Denial-of-Service Flashcards
What are the three categories of Denial of Service attacks?
Volumetric Attacks, Protocol Attacks, and Application Layer Attacks
What is a volumetric attack?
Volumetric attacks achieve their goal by consuming the bandwidth of a target or service. Their magnitude is measured in bits per second and they can be either a flood attack or an amplification attack.
Examples of volumetric attacks include:
- UDP flood attack
- ICMP flood attack
- Ping of Death attack
- Smurf attack
- Pulse Wave attack
What is a protocol attack?
Protocol attacks consume other resources, like connection state tables in network hardware like load balancers, firewalls, or servers, in order to achieve their goal. These attacks are measured in packets per second.
Examples of protocol attacks include:
- Syn flood attack
- Fragmentation attack
- Spoofed session attack
- ACK flood attack
What is an application layer attack?
Application layer attacks consume the resources or services of an application in order to make the application unavailable to legitimate users. Application layer attacks are measured in requests per second.
Examples include:
- HTTP GET/POST attack
- Slowloris attack
- UDP application layer flood attack
What is a smurf attack?
A smurf attack involves sending ICMP ECHO requests to a network’s broadcast address while spoofing the source IP address, imitating the intended victim, in order to bring the victim offline.
What is a pulse-wave DDoS attack?
In a pulse wave DDoS attack, attackers send a highly repetitive, periodic train of packets as pulses to the target victim every 10 minutes, and each specific attack session can last for a few hours to days.
What is CORE Impact?
CORE Impact finds vulnerabilities in an organization’s web server. This tool allows a user to evaluate the security posture of a web server by using the same techniques currently employed by cyber criminals
What is NetVizor?
NetVizor is a desktop and child monitoring spyware that comes with an unparalleled task recording feature-set that in secret records everything employees do on your network
What is HULK?
HULK is a Denial of Service (DoS) tool used to attack web servers by generating unique and obfuscated traffic volumes and its generated traffic also bypasses caching engines and hits the server’s direct resource pool.

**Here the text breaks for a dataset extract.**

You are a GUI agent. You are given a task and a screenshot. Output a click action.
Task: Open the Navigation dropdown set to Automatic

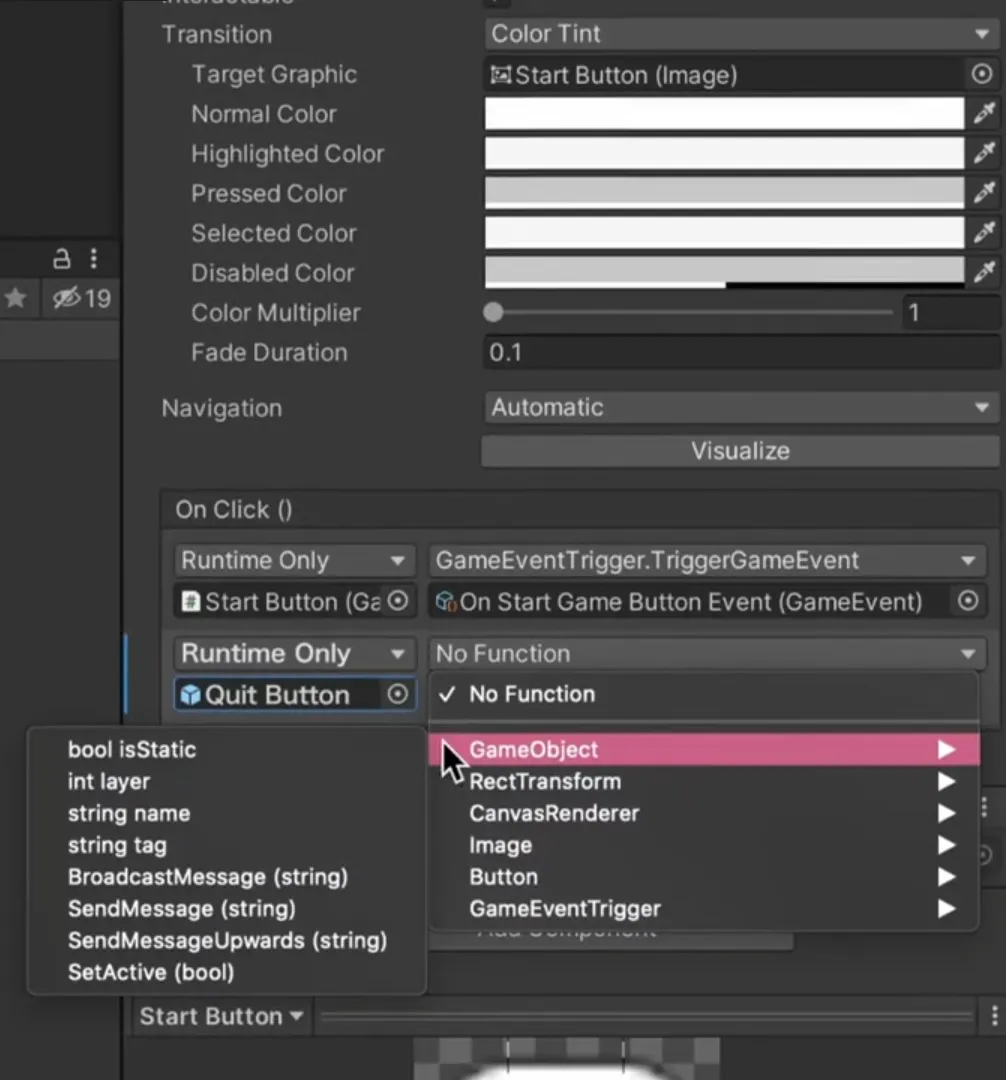(740, 407)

What is a phlashing attack?
Phlashing is a permanent denial of service (DoS) attack that exploits a vulnerability in network-based firmware updates. Such an attack is currently theoretical but if carried out could render the target device inoperable
What is back-chaining propogation (when referring to an attack toolkit transfer)?

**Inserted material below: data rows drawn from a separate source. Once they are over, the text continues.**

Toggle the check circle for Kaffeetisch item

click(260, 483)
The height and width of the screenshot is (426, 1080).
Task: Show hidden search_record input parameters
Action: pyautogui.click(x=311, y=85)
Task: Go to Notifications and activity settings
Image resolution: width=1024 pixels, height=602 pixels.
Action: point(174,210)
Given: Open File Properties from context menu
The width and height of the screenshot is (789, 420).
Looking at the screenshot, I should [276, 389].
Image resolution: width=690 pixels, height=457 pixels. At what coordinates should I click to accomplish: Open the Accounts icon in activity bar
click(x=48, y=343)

In this technique, the attacker places an attack toolkit on their own system, and a copy of the attack toolkit is transferred to a newly discovered vulnerable system. The attack tools installed on the attacking machine use some special methods to accept a connection from the compromised system and then transfer a file containing the attack tools to it
What is central source propagation (when referring to an attack toolkit transfer)?
In this technique, the attacker places an attack toolkit on a central source and a copy of the attack toolkit is transferred to a newly discovered vulnerable system. Once the attacker finds a vulnerable machine, they instruct the central source to transfer a copy of the attack toolkit to the newly compromised machine, on which attack tools are automatically installed under management by a scripting mechanism.

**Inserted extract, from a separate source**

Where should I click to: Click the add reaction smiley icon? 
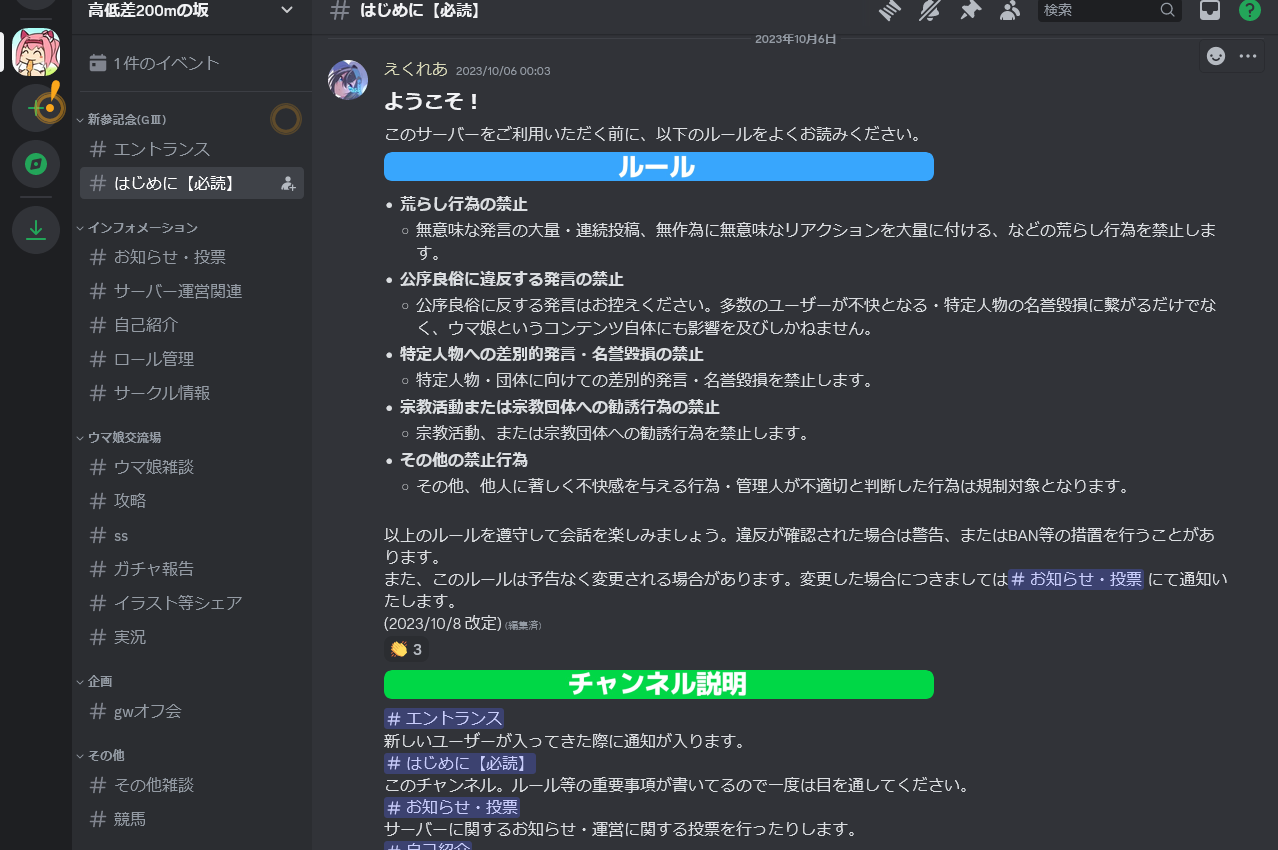point(1216,56)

What is spyware propagation (when referring to an attack toolkit transfer)?
As its name implies, spyware is installed without user knowledge or consent, and this can be accomplished by “piggybacking” the spyware onto other applications
What is autonomous propagation (when referring to an attack toolkit transfer)?
In autonomous propagation, the attacking host itself transfers the attack toolkit to a newly discovered vulnerable system, exactly at the time it breaks into that system.
What is RFC 3074 filtering?
RFC 3704 is a basic access-control list (ACL) filter, which limits the impact of DDoS attacks by blocking traffic with spoofed addresses.